Abe arrives in Manila as part of four-nation trip


By Teresa Cerojano, AP

MANILA — Japanese Prime Minister Shinzo Abe arrived Thursday for a two-day visit to Manila as the Philippines has boosted ties with China while taking a hostile stance toward Tokyo’s main ally the United States.

The Philippines is Abe’s first stop in a four-nation swing as the Japanese leader presses efforts to boost his country’s trade and security engagements amid China’s rise to Asian dominance. He will later travel to Australia, Indonesia and Vietnam.

Accompanied by his wife and a business delegation, Abe is the first head of state to visit since President Rodrigo Duterte took office in June. It’s an important affirmation of Duterte’s leadership at a time he faces domestic and international criticism for a brutal crackdown on illegal drugs that has claimed more than 6,000 lives.

“Japan is one of our strongest friends and ally and partner in this part of the world and we value this friendship,” Duterte’s foreign secretary, Perfecto Yasay Jr. said ahead of Abe’s visit.

The two sides plan to sign agreements to bolster cooperation in agriculture, infrastructure and security.

After Manila, Abe will travel to southern Davao city, Duterte’s hometown where Yasay said the president may host breakfast for the Japanese premier at his home.

Japan may also provide help in the construction of rehabilitation centers for drug addicts, Yasay said.

China has backed Duterte’s bloody crackdown on drug users and pushers, and a Chinese real estate magnate financed the construction of the biggest drug rehab center in the country, drawing praises from the president.

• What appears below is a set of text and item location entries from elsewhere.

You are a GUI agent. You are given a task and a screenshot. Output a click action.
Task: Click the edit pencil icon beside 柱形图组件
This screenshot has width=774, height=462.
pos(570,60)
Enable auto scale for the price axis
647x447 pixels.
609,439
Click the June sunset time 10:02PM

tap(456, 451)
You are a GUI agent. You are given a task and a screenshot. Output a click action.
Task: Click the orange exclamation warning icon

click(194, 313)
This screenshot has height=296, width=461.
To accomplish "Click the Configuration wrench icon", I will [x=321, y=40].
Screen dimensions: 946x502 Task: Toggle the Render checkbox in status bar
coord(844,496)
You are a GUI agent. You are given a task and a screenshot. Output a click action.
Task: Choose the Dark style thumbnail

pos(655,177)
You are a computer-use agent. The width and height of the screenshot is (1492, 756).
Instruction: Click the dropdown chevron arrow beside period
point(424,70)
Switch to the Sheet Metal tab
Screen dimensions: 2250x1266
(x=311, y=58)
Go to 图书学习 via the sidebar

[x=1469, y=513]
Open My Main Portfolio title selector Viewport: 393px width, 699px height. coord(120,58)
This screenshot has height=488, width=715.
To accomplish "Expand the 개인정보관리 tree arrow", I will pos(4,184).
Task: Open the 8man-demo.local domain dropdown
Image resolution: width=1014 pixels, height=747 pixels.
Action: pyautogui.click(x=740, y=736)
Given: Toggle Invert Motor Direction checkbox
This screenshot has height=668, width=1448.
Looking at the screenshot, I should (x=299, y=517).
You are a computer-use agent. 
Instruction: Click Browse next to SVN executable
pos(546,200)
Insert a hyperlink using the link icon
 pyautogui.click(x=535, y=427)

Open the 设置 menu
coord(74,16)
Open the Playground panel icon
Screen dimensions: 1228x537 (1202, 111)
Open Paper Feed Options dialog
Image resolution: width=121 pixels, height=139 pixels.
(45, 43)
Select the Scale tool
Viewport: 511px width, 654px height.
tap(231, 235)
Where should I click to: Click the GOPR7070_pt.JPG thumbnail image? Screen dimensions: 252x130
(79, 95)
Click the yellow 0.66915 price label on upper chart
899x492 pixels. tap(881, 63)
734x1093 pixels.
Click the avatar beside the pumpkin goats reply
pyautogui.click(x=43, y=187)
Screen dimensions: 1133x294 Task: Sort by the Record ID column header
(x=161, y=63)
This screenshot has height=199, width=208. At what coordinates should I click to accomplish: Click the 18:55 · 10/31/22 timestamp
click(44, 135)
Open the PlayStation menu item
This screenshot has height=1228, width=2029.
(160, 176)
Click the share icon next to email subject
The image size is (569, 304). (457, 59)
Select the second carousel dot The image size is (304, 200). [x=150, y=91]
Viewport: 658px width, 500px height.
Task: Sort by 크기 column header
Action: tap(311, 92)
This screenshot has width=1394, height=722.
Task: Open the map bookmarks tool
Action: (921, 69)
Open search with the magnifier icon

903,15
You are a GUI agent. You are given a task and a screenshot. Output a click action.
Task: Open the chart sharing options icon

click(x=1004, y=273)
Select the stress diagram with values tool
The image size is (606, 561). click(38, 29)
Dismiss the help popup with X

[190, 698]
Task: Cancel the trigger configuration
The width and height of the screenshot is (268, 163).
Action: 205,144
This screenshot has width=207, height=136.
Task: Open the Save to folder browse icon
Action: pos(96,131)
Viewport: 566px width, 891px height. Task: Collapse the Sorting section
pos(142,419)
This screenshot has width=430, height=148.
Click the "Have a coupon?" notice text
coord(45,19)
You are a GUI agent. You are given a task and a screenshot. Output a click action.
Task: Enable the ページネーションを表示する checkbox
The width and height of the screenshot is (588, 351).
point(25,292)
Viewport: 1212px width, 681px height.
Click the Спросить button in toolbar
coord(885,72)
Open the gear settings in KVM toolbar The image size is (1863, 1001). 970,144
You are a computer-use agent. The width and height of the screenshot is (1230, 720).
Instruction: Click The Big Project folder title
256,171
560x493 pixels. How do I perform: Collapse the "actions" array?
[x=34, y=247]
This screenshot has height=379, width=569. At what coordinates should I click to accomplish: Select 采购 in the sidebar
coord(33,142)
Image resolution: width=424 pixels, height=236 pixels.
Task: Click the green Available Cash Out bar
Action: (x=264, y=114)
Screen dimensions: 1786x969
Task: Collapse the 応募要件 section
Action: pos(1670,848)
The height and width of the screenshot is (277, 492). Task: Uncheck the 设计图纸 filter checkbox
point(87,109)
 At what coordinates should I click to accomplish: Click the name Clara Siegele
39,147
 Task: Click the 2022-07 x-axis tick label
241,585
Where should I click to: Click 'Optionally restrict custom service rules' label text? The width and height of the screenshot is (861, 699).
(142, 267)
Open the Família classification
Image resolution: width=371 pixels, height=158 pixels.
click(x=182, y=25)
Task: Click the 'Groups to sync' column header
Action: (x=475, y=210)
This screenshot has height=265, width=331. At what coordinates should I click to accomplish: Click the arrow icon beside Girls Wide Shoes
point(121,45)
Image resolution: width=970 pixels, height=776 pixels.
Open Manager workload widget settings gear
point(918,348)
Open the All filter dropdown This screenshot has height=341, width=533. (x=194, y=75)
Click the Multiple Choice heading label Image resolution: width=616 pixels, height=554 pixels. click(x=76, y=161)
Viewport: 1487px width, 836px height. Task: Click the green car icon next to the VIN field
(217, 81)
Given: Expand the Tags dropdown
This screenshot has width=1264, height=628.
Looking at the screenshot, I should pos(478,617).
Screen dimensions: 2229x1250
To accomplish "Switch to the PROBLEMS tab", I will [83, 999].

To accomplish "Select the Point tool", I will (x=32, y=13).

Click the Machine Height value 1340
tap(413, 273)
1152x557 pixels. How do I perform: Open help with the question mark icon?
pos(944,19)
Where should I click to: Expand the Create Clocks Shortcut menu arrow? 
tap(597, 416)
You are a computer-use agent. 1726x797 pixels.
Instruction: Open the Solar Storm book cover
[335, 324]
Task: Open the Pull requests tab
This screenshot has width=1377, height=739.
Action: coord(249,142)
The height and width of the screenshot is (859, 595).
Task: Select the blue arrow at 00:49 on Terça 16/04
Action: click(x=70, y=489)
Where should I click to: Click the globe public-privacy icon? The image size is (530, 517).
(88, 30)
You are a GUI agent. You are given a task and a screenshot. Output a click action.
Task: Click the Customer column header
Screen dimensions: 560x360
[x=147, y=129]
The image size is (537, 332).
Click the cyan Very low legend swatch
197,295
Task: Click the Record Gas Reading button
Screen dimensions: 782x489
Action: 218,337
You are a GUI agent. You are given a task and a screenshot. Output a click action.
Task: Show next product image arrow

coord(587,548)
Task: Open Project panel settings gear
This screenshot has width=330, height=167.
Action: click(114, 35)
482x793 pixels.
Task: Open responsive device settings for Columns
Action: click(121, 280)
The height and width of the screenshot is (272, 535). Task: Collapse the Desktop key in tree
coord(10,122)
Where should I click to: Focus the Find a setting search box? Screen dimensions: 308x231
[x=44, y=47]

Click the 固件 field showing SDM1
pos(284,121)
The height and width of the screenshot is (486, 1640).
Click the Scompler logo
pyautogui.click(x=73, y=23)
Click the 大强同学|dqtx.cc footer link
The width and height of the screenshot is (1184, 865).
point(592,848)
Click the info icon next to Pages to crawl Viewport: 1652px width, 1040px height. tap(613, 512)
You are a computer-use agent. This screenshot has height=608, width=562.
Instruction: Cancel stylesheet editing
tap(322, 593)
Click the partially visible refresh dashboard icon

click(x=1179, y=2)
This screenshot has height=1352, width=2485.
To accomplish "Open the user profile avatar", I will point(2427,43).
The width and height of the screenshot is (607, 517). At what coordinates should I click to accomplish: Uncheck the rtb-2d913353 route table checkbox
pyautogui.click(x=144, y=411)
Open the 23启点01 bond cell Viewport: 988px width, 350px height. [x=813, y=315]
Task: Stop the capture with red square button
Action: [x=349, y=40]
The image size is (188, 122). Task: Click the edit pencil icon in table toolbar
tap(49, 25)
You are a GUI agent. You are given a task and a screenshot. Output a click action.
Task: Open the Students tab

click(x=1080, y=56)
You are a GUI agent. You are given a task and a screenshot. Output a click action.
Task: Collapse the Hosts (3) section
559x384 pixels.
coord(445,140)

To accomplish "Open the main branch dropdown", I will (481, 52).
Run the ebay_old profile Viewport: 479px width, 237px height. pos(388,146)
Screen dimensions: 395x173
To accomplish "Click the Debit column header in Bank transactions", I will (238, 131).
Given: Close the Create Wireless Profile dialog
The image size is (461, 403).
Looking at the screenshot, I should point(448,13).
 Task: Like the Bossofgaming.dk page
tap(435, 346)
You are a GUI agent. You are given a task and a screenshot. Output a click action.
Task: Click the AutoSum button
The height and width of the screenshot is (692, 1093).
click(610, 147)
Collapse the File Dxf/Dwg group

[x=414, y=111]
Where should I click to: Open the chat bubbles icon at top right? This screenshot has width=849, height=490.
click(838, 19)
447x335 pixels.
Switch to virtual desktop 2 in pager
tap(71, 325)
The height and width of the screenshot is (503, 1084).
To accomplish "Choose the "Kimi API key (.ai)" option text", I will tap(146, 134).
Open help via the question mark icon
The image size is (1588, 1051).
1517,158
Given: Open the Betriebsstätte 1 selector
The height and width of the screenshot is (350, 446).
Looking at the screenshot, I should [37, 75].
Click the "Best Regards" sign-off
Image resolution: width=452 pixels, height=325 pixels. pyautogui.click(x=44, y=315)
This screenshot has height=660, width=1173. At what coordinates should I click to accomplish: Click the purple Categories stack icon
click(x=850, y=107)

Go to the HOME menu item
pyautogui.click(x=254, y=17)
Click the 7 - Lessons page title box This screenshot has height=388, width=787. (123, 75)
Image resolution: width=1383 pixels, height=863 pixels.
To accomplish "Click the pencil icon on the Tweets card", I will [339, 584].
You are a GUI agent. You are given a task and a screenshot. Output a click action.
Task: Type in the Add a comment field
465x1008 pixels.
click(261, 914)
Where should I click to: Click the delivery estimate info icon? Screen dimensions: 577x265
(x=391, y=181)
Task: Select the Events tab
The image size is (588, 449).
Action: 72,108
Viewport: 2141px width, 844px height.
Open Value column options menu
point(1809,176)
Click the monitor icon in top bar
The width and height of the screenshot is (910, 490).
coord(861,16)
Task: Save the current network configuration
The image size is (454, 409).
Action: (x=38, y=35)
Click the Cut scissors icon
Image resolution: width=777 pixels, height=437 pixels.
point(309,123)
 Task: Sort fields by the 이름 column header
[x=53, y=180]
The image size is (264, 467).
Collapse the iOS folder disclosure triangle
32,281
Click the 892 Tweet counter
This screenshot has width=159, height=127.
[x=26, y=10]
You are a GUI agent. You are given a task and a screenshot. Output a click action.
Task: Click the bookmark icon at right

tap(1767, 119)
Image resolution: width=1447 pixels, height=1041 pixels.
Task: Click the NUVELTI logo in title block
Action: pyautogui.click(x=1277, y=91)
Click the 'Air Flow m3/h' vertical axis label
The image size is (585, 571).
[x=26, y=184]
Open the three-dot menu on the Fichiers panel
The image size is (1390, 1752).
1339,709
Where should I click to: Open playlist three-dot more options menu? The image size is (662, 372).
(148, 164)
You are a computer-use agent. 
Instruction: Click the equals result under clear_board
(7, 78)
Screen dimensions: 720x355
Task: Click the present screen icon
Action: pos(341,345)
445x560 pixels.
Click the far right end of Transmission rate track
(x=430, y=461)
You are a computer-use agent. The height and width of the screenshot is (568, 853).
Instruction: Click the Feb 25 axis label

While Duterte has cozied up to China and Russia, he has railed at President Barack Obama’s outgoing administration for raising alarm over human rights concerns. The brash-talking Duterte has repeatedly vowed to scale back joint military exercises and other defense engagements with the U.S., his country’s treaty ally, but has walked back on many of his threats.

About two dozen activists led by four women who were forced into sexual slavery by Japanese troops in World War II protested outside the Japanese Embassy, calling for justice for their sufferings in a call that has largely been muted by the blossoming relations of the Asian neighbors.